Aber kein deutscher Sender wollte seinen Film, der „sehr schön“ sei, aber „leider nicht ins Programm passt“. Ein Zeitungsredakteur wimmelte ihn sogar mit den Worten ab: „Aids-Waisen fallen durch unser Raster“. Und zur Pressevorführung ins Kino kam nur ein Journalist.
Doch Neufert bleibt unermüdlich. Helmut Schmidt und Horst Köhler hat er die DVD gezeigt. Regisseur Wolfgang Petersen lobte den Film als tief bewegenden, der „zugleich mit einer Fröhlichkeit ansteckt, die bisher beim Thema Aids unbekannt war.“ So ist dieser Film auch eine Geschichte der Courage, allem Zynismus zum Trotz. Denn Neufert besitzt den ungeheuren Mut, das Glück zu thematisieren.

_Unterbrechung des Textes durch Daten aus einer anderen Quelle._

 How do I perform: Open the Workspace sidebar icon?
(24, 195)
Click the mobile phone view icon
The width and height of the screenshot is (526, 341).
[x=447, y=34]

2005 hatte „Die Himmelswiese“ Premiere in Bangkok, die 16-jährige Majtihnee entschied danach: „Ich werde Krankenschwester.“ Indes gab es Vorführungen in China, Niger, Bhutan, Frankreich und Brasilien. Ebenso bewährt sich das Projekt: Baan Gerdas gibt es nun auch in Kambodscha und Burma. Doch in Deutschland kann man erst jetzt erfahren, wie sich Harmonie vorweisbar dokumentieren lässt. Neuferts Geschick ist es zu verdanken, dass dabei kein Rundum-Sorglos-Paket geschnürt wurde, sondern ein Aufklärungsfilm entstand. Diese Leistung wurde bisher unverschämt herabgesetzt.Aber hierzulande wird ja auch gern das Publikum unterschätzt.
Die Himmelswiese Deutschland 2005. Regie: Detlev F. Neufert, Kamera: Inigo Westmeier, 90 Minuten, Farbe.Im Babylon (Mitte): 4., 7., 9., 11. Juni (20 Uhr), 10. Juni (16 Uhr).